White Bean (Cannellini) and Radish Salad
Total time: 20 minutes
Radishes are so plentiful in the spring, and/or it's easy to grow your own. The beans and vinaigrette tone down the heat, letting their flavor shine.
Ingredients:
- 1 3/4 cups (15oz, 450gr) white beans (cannellini)
- 1/2 cup sliced radishes
- 1 tbs freshly snipped chives substitute 1 tsp dried
- 1 clove garlic, minced
- 1 hard boiled egg
- lettuce or spinach leaves, a few for serving
- Vinaigrette:
- 1 tbs tarragon white wine vinegar
- 1 tbs fresh lemon juice
- 1 tbs snipped fresh chives substitute 1 tsp dried
- 1 clove garlic
- 2 tsp Dijon-style mustard
- 3 tbs salad olive oil
Instructions:
- Cook egg if needed
- Drain and rinse beans and put in a medium bowl.

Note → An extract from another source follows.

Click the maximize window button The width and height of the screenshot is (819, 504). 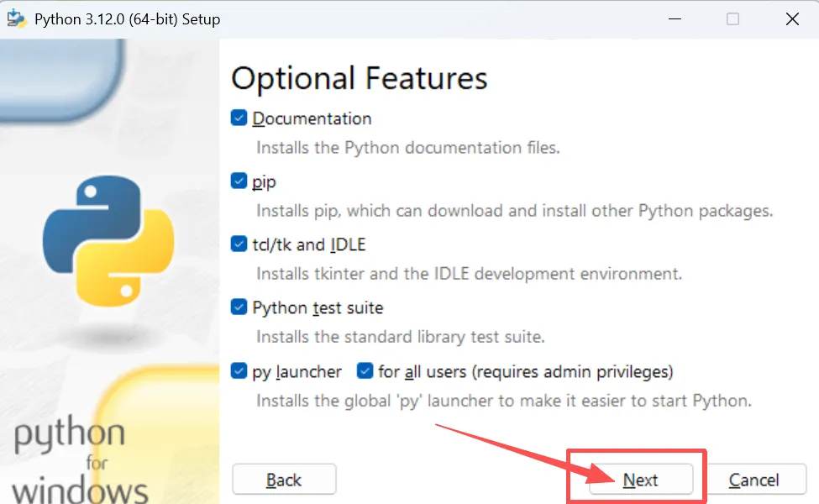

- Slice radishes, mince garlic, snip chives and add all to beans.
- Add vinaigrette and toss gently.
- When eggs are cooked, peel and chop coarsely.
- Add to bean salad and mix lightly.
- Arrange 3 - 4 nice lettuce leaves on salad plates, put bean salad on top and serve.
- Vinaigrette:
- Mince garlic, snip chives and put in medium bowl with vinegar, lemon juice and mustard. Whisk well.
- Slowly add oil whisking constantly. It should incorporate as you add it. If it does not, stop adding oil for a few moments and just whisk. Continue until all oil is added. Add salt and pepper if desired.